Entries provided: Begin
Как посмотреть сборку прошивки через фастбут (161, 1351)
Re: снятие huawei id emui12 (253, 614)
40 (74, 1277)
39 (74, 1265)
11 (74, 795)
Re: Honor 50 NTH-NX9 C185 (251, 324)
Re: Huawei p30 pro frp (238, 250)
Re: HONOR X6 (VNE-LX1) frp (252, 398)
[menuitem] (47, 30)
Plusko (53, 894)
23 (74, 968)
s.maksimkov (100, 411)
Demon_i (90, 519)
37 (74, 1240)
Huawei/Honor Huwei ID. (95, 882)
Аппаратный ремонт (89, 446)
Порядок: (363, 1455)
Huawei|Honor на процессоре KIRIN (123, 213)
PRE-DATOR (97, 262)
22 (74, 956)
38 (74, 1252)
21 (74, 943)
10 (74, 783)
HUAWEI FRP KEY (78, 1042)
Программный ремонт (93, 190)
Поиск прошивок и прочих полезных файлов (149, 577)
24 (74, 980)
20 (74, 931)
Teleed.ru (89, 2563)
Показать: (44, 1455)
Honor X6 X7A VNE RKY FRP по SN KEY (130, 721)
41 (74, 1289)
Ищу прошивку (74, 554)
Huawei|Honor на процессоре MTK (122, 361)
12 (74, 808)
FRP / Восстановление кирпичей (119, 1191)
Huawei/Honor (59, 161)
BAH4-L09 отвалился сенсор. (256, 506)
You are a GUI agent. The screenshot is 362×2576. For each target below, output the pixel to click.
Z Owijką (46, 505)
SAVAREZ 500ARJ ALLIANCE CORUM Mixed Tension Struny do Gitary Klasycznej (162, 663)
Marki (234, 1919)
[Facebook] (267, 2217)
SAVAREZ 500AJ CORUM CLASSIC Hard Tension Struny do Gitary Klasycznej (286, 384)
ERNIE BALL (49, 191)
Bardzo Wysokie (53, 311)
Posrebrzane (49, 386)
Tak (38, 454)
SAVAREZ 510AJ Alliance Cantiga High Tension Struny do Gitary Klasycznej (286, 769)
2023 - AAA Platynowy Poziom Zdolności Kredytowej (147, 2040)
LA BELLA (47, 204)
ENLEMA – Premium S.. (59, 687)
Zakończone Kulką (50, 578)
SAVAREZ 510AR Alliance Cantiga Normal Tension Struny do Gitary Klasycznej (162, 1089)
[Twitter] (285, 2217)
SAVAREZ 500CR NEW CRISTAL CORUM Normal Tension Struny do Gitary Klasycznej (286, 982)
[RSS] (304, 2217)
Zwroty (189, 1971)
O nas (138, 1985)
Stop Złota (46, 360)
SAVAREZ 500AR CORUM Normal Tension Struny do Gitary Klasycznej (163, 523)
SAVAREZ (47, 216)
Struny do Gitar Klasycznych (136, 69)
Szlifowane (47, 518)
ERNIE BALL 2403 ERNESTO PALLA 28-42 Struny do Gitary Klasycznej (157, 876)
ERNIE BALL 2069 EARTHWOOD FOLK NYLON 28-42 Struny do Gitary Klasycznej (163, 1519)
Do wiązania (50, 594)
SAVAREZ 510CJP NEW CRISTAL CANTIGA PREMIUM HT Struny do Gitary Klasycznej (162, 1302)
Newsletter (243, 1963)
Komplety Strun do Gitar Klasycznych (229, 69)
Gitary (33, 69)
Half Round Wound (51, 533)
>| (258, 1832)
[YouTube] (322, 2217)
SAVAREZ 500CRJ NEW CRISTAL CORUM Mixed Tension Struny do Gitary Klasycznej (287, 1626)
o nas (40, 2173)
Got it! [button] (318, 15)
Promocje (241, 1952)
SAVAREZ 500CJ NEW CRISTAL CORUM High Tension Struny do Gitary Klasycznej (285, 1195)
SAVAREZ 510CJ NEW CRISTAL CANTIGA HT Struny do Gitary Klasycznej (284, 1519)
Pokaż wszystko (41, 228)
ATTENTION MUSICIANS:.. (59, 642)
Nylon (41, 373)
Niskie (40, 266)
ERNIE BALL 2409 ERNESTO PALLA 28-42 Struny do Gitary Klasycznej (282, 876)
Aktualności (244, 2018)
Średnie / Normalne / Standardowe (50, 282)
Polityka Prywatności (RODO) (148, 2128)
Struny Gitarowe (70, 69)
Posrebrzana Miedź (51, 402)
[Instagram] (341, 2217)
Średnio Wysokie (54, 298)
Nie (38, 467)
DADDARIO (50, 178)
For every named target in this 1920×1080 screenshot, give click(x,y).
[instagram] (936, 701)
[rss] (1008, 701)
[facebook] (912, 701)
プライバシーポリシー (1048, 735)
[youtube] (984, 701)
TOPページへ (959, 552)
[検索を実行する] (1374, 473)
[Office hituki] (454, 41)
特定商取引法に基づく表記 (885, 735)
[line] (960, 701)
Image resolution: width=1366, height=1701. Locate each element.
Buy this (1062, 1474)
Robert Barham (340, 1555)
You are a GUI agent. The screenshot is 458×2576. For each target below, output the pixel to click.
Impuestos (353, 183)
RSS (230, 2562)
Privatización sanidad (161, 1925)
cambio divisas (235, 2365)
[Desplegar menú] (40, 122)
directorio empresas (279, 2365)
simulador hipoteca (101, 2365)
Entries provided: End
Task item: Check how many lines in the entries contain "PALLA", and reply with that number alone.

Answer: 2